The schedule of two flights daily, seven days a week will remain.
“In the summer of 2022, our plan is to introduce an Embraer 175 jet aircraft for the morning flight into/out of Nome,” he said.
The E175 is a 76-seat twin engine jet, with 12 first class seats, 12 premium seats and 52 main cabin seats that are similar to a 737 aircraft. In the main cabin, seating is two seats per row. The E175 is similar to the 737 in amenities onboard the aircraft and guests can expect the same service they are accustomed to when flying with Alaska Airlines, he said.
If smaller planes will start serving Nome, will the travel time be longer?
No, said Thompson, travel time will not be longer. “The E175 flies at the same altitude and about the same speed as a 737,” he said.
The evening “looper” from Anchorage to Nome, to Kotzebue and back to Anchorage will be a 737 aircraft.
Why was the decision made?
“It’s about right sizing the aircraft for the market,” Thompson responded. For years, he said, Alaska Airlines flew a combi aircraft with 72 seats behind the cargo spacer. “This allowed us to fly both passengers and cargo. Since the combi has been retired, we’ve introduced a full freighter fleet and mainly used 737-700 and 800’s into the market.

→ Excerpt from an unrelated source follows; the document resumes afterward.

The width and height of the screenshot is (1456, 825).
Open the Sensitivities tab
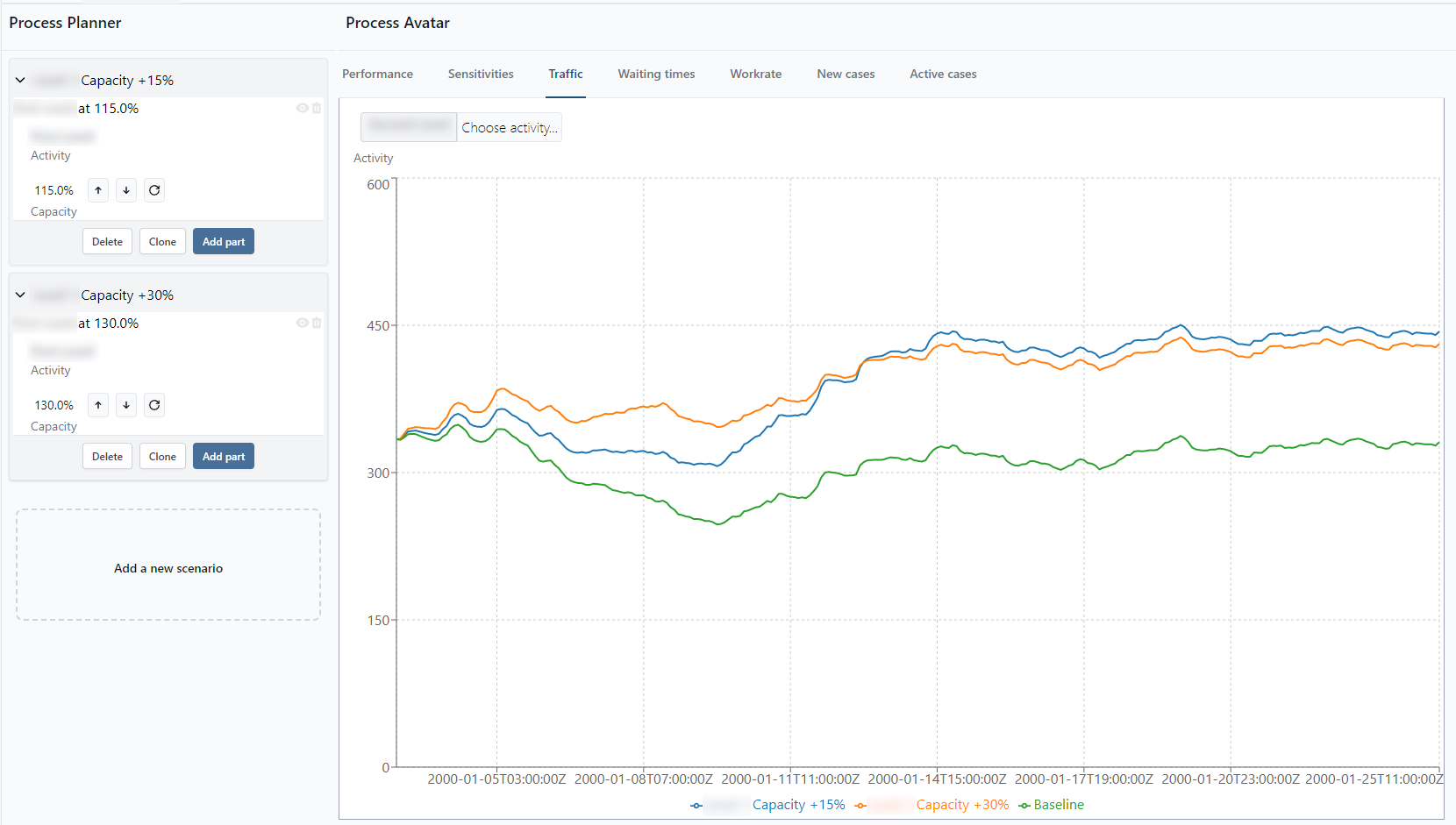click(x=481, y=75)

Introduction of the E175 allows us options for utilizing multiple aircraft types.”
However, the introduction of the freighter fleet did not go all that smooth. Mechanical issues encountered while retrofitting the planes to freighters grounded the three aircraft that bring cargo to rural Alaska and delayed cargo coming to Nome and other rural hubs ahead of the Christmas holidays, in 2019.

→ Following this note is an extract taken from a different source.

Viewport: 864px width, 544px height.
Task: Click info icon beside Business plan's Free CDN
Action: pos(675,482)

Thompson maintained that change to the E175 planes won’t have an impact on cargo movement. “We have a dedicated freighter fleet for cargo movements,” he said. “We also have our Freight for Less program for Club 49 members, allowing them to ship up to two containers (100 lbs total) instate for a set fee of $49 plus tax. We’ll also be able to use both the E175 and 737 to move last minute goods.”

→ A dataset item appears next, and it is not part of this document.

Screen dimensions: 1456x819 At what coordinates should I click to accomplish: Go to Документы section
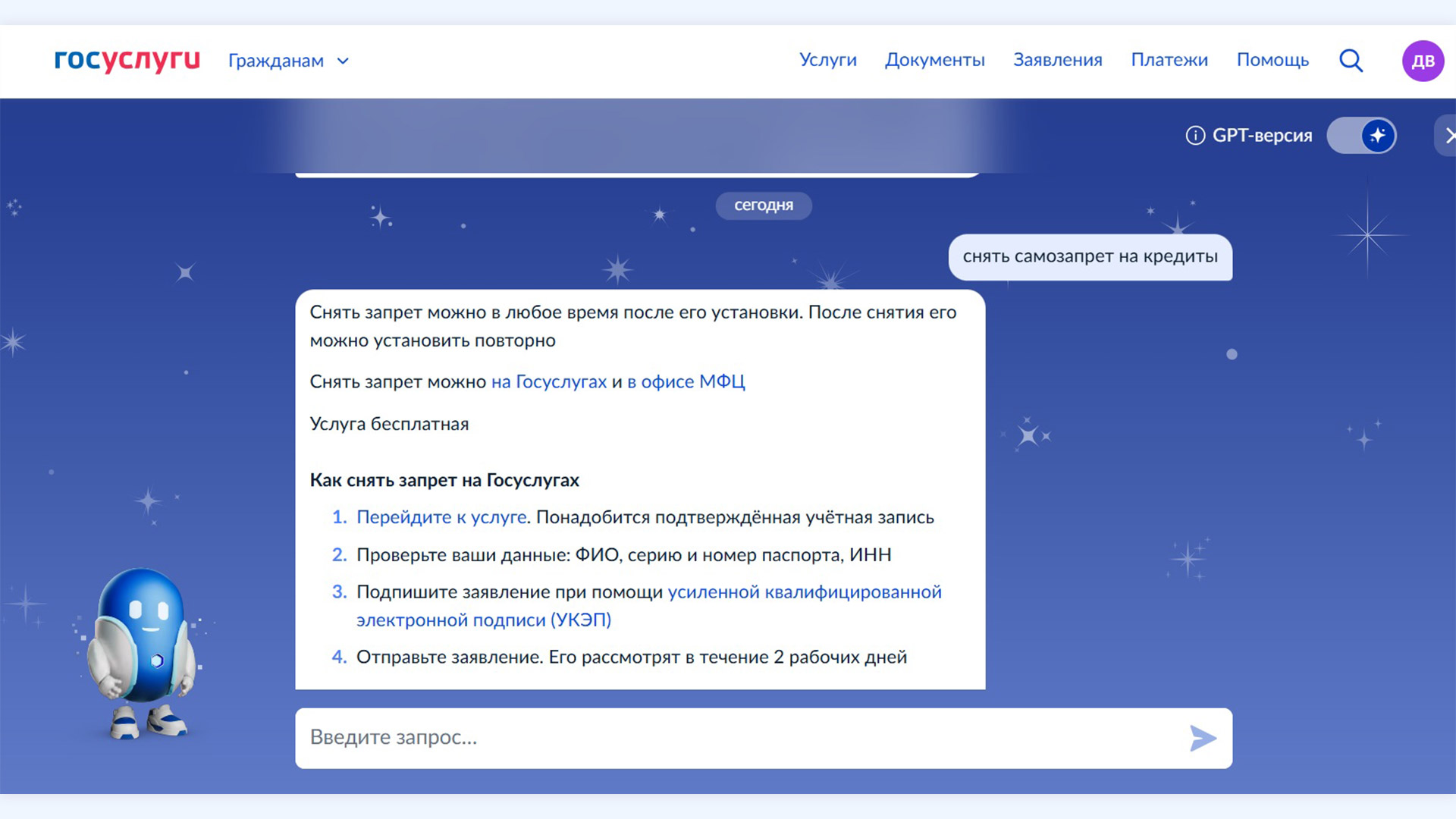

As for luggage allowance, he said, Alaska Airlines will still allow three bags for instate travel and two bags are offered through Club 49 for travel outside or to Alaska.
Asked why rural Alaskans depending on Alaska Airlines to fly to the road system were not informed of the planned changes, Thompson said, “We don’t typically put out a release on aircraft changes. We did a release in 2020 when the E175 was introduced in the state of Alaska.”